日本大百科全書(ニッポニカ) 「足尾鉱山」の意味・わかりやすい解説
足尾鉱山
あしおこうざん
栃木県日光市の南西部、足尾町にあった古河鉱業(現、古河機械金属)の主要銅山。1973年(昭和48)閉山。稼業時は別子、日立、小坂、尾去沢(おさりざわ)とともに、日本の代表的な銅山で、亜鉛、硫化鉄鉱なども産した。鉱床は備前楯山(びぜんたてやま)(1273メートル)を中心として発達し、形態上、流紋岩中の裂罅充填(れっかじゅうてん)鉱脈と河鹿(かじか)鉱床(交代鉱床)、および古生層中の河鹿鉱床の3種があった。銅山は1610年(慶長15)に備前出身農民によって発見され、翌1611年銅吹(どうふき)が開始された。銅山の中心備前楯山(楯とは鉱脈の露頭のこと)の名はこれに由来する。まもなく江戸幕府は銅山を直轄経営し、御用銅として江戸へ送り、芝、上野などの諸廟(びょう)造営の材料として、あるいは江戸城、日光東照宮の銅瓦(がわら)にも使用した。17世紀後半には、長崎経由でオランダへ輸出するまでになったが、幕末には廃坑状態にまで衰えた。1871年(明治4)銅山は民営となり、1877年には古河市兵衛(ふるかわいちべえ)らの手にするところとなり、以後古河鉱業の主要銅山となった。1885年までに本山(ほんざん)坑、小滝坑、通洞(つうどう)坑が次々に開坑され、明治20年代に最盛期を迎え、日本の銅生産量の40%内外を産出するに至った。
この急激な銅山の開発により、鉱山廃液は渡良瀬川(わたらせがわ)下流で鉱毒汚染をもたらし、煙害は周辺山地をはげ山にし、下流地域に水害をもたらすなど、深刻な公害を引き起こした。
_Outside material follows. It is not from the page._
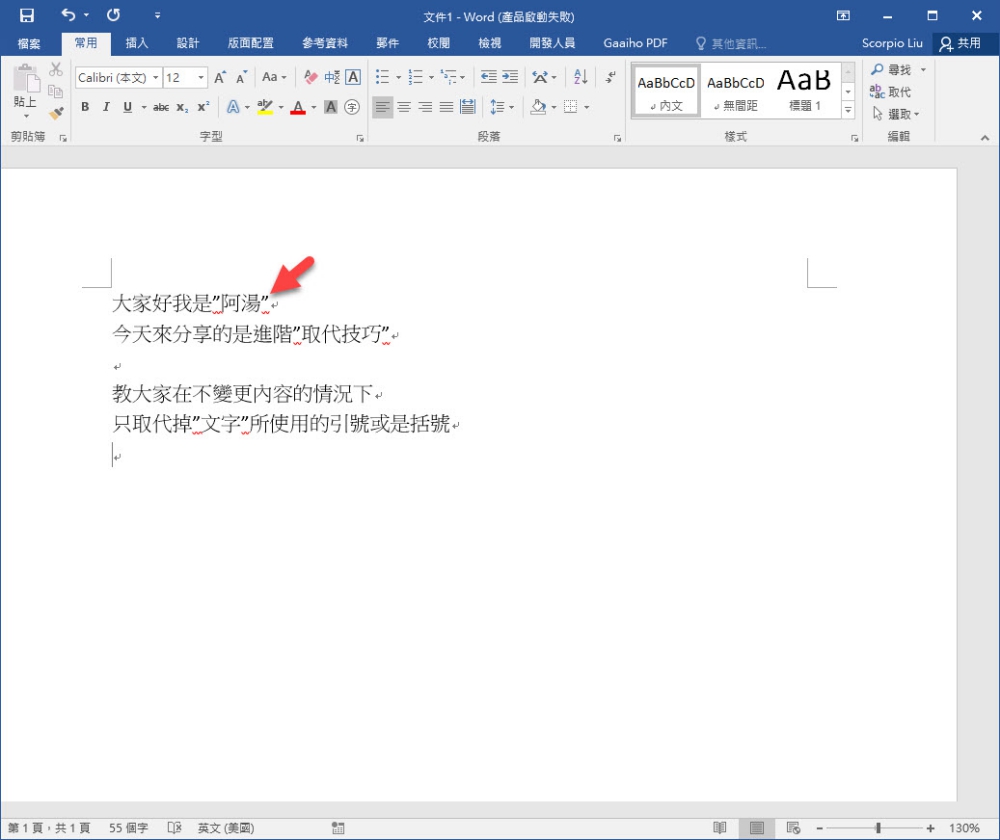Click the Format Painter brush icon

(56, 113)
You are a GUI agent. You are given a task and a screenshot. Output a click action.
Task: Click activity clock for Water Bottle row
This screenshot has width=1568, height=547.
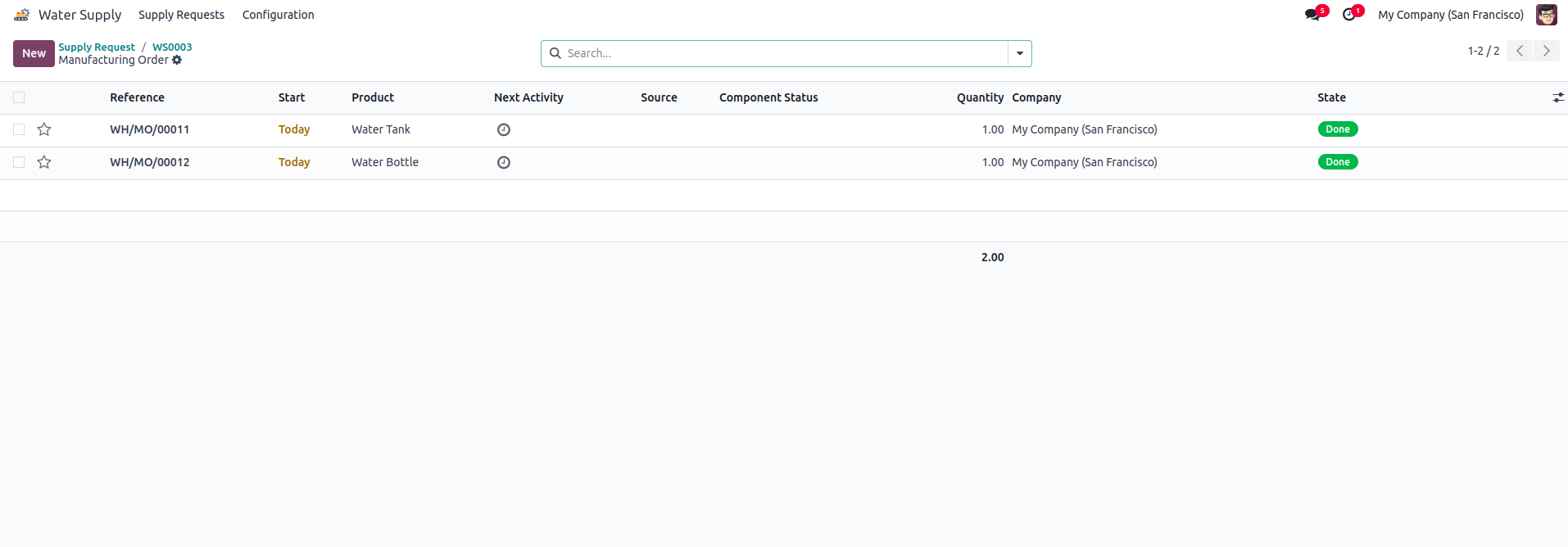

その後、銅山の枯渇化とともに輸入鉱石による製銅へ中心が移り、次々に閉山され、1973年には採鉱部門は完全に終わった。その後は輸入鉱石による精錬が赤倉の足尾製錬所で続けられていたが、1989年足尾線の廃止により、製錬所は全面的に操業を停止した。閉山された坑の一部は、足尾町の観光の中心施設として銅山観光の名のもとに再利用されている。